Viel mehr als der Rohbau werde auch von der Vilstalhalle in Vilsbiburg nicht übrig bleiben, wenn es demnächst konkret an die Sanierung geht. So schätzte der Leiter des städtischen Bauamts, Gerhard Binner, den Zustand der im Jahr 1977 gebauten Dreifachturnhalle ein. In der ersten Sitzung des Stadtrats am vergangenen Dienstagabend beschloss das Gremium einstimmig, sich bei der bevorstehenden Sanierung um Zuschüsse aus einem Bundesförderprogramm für Kommunalbauten zu bewerben.

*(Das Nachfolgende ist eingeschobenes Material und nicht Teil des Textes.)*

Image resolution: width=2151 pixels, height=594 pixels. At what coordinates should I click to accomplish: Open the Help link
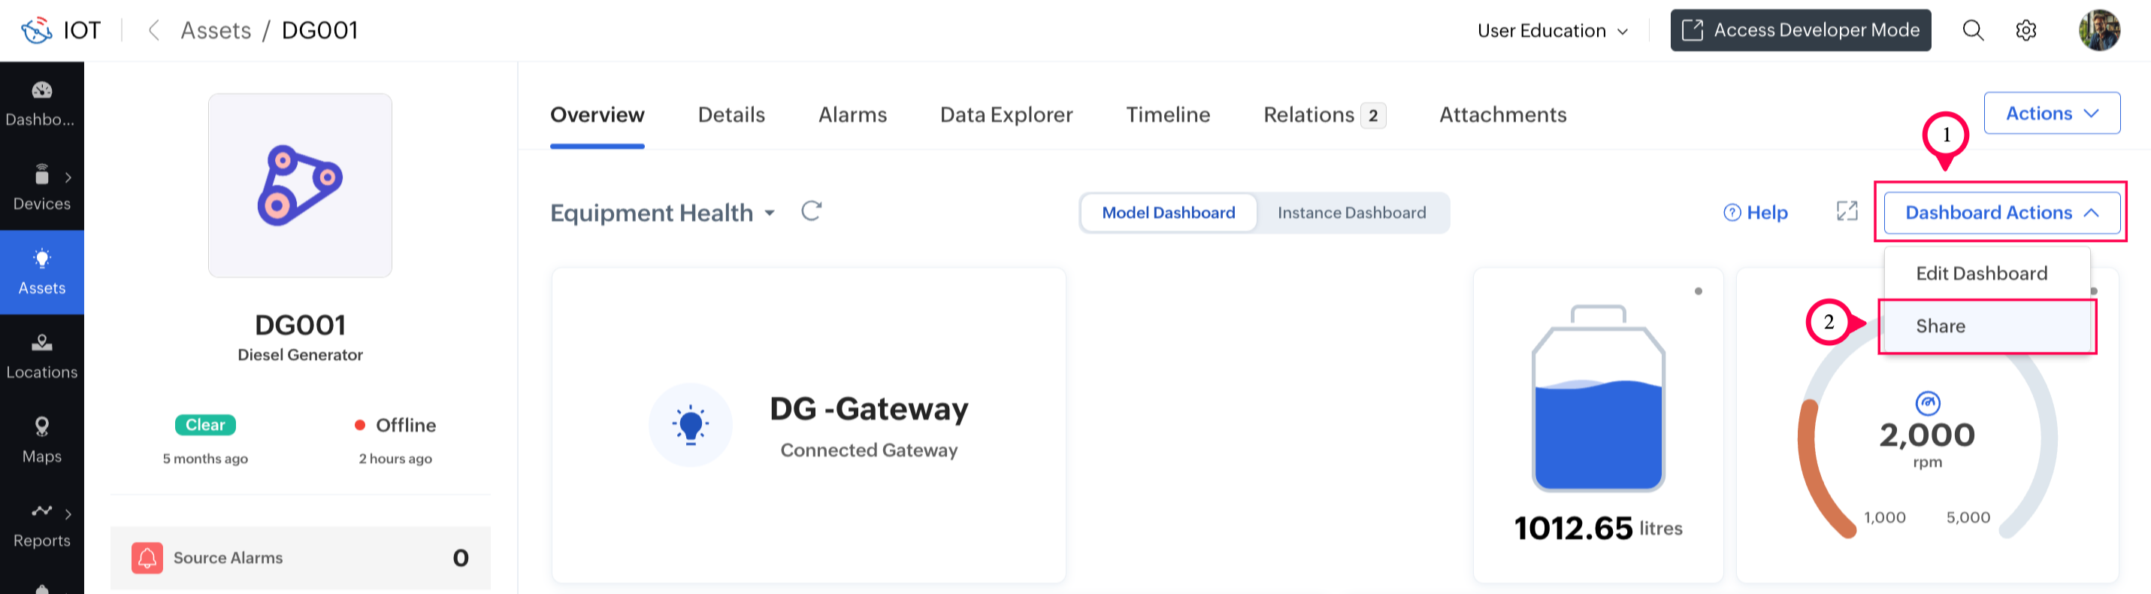tap(1755, 213)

Die Lichtbänder auf dem Dach sind inzwischen undicht, der Hallenboden ist brüchig, auch die Duschen in den Umkleidekabinen müssen komplett erneuert werden, vor allem weil die Nassräume nicht barrierefrei sind. Die Lüftungsanlage stammt noch aus dem Jahr 1977 und zeigt schlechte Wirkungsgrade. Auch Heizung, Dämmung und Elektroinstallation müssen auf den aktuellen Stand gebracht werden, und der Brandschutz spielt bei solchen Sanierungen immer eine besonders teuere Rolle.